Fewer U.S. residents understand overhaul benefits than in 2010, poll finds
Just 58% of U.S. residents who are expected to gain health insurance coverage under the federal health reform law know that they will have access to financial aid to obtain coverage, compared with 72% who knew of the benefit at this time last year, according to the Kaiser Family Foundation’s (KFF) latest monthly tracking poll.
The poll also found that uninsured individuals now generally know less about the benefits of the health reform law than a similar poll found in 2010. For example:
- 47% of respondents in the latest poll said they know that the law expands Medicaid to cover low-income people without children, down from 66% in 2010;
- 57% know that the government now requires all insurance plans to offer a basic level of benefits, down from 64% in 2010; and
- 49% believe that health reform will improve conditions for the uninsured, down from 67% in 2010.
Drew Altman, president and CEO of KFF, wrote in an accompanying column, "Experts who have advocated for expanded coverage for decades probably envision the uninsured sitting around the kitchen table anxiously awaiting the implementation of coverage expansions under the [health reform law]."
However, he explained that it does not appear so because most people likely will realize the benefits once the reform law becomes tangible for them, probably two years after the law's coverage expansion takes full effect in 2014. "When there is real insurance coverage available for people who don't have it, they will be more aware of it, and they will be able to render a judgment about whether coverage is affordable for them," Altman added.

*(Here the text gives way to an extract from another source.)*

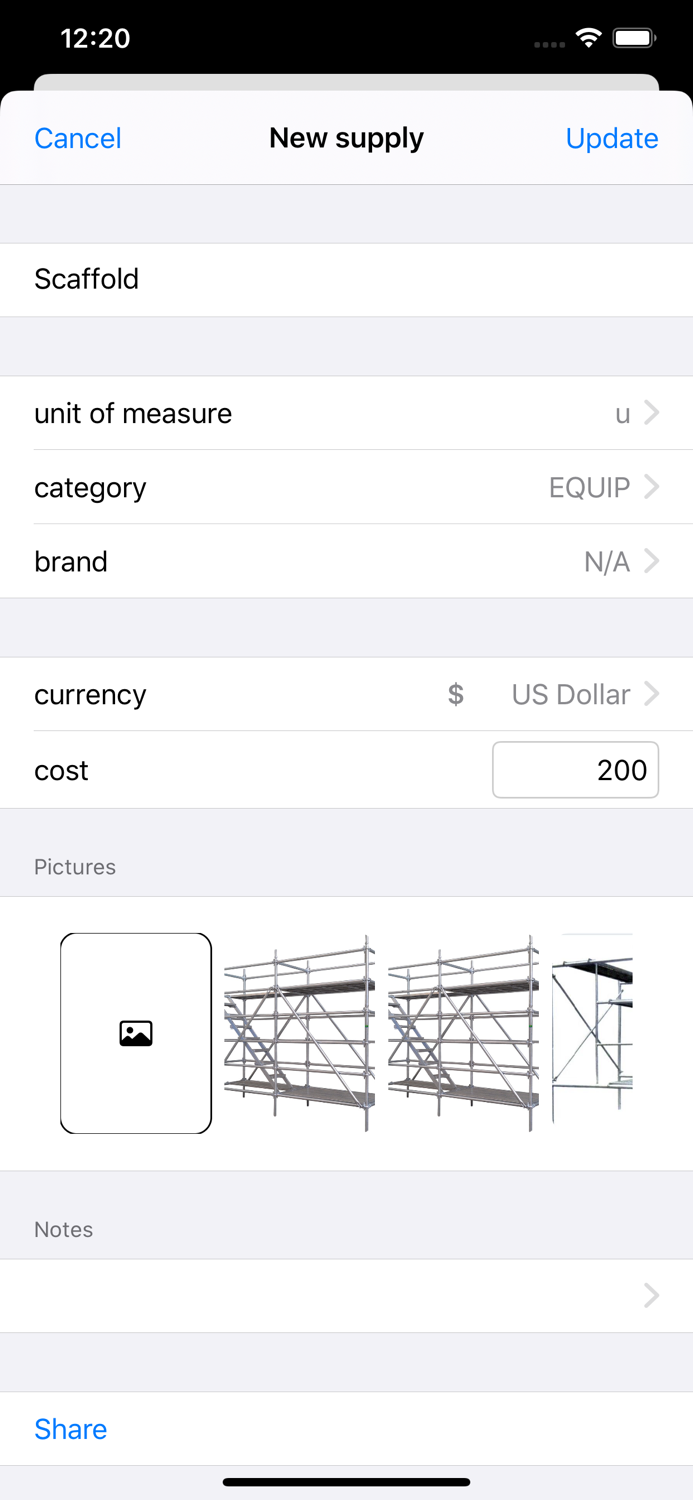This screenshot has height=1500, width=693.
Task: Edit the cost value of 200
Action: click(575, 770)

The KFF poll also found that public opinion of health reform has dropped slightly over the past year, Politico reports. Thirty-nine percent of those surveyed expressed a favorable view of the law, the first time that the percentage has dipped below 40% since the law's enactment in March 2010. Meanwhile, 44% of respondents said they have an unfavorable view of health reform (Reeve, National Journal, 8/29 [subscription required]; Haberkorn, Politico, 8/29; Baker, "Healthwatch," The Hill, 8/29).